Abstract In this work, we report a heterogeneous trap architecture‐driven microconvection catalyst with enhanced NH 3 /heat gradient enabled by designing built‐in double heterostructure of Ni‐Bi‐S catalytic layer with intrinsic ammonia/heat gradient combining 3D inverted biomimetic mushroom (IBM) lattice structure with trap effect‐driven enhanced ammonia/heat gradient. The crystal Bi 2 S 3 /amorphous Ni heterostructure compared with crystal Ni 3 S 2 /amorphous Ni heterostructure can effectively low the binding energy between electron and Ni orbit, enhance electron transfer ability, generate more charge accumulation at the junctions within heterostructures, slow *H release of hydrolysis couple process, accelerate *H consumption of nitrate reduction process, reduce NH 3 ‐formation free energy barrier and produce more molecular ammonia, thereby forming intrinsic ammonia gradient and heat gradient inside Ni‐Bi‐S catalytic layer.

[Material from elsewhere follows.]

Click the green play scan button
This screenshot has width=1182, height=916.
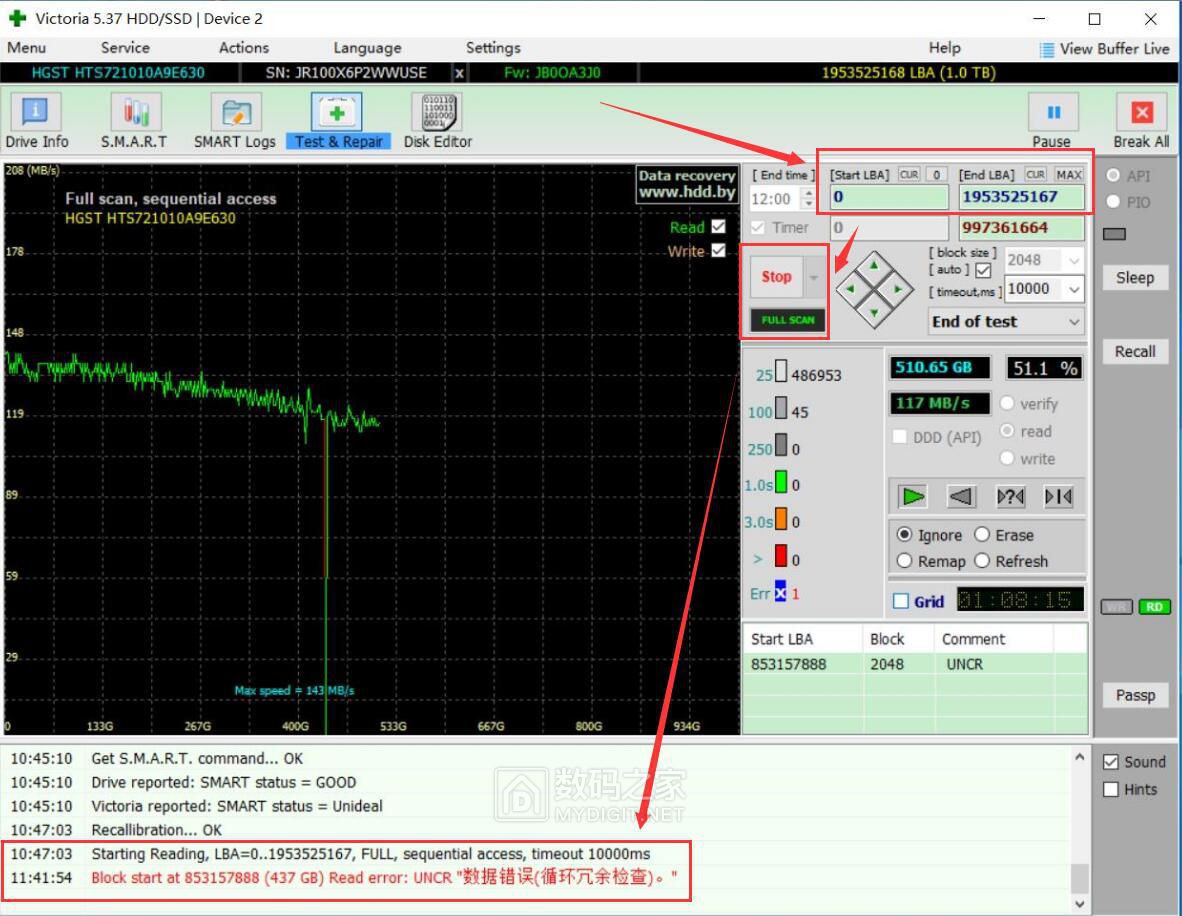click(913, 496)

Besides, 3D heterogeneous trap structure is conducive to the formation of higher irradiation gradient, heat gradient and NH 3 gradient on the catalyst surface, thereby forming stronger thermal/NH 3 convection. Notably, the as‐prepared microconvection electrocatalyst can achieve a high ammonia yield of 4.87 mmol −1 h −1 cm −2 in the ultra‐low polarization potential ‐0.17V (vs Reversible Hydrogen Electrode (RHE)) at industrial 800 mA/cm 2 current density under electric‐light field condition, the highest NH 3 yield improvement rate can reach 44.5%, and the highest energy saving rate can up to 27.8% compared with pure electric field conditions.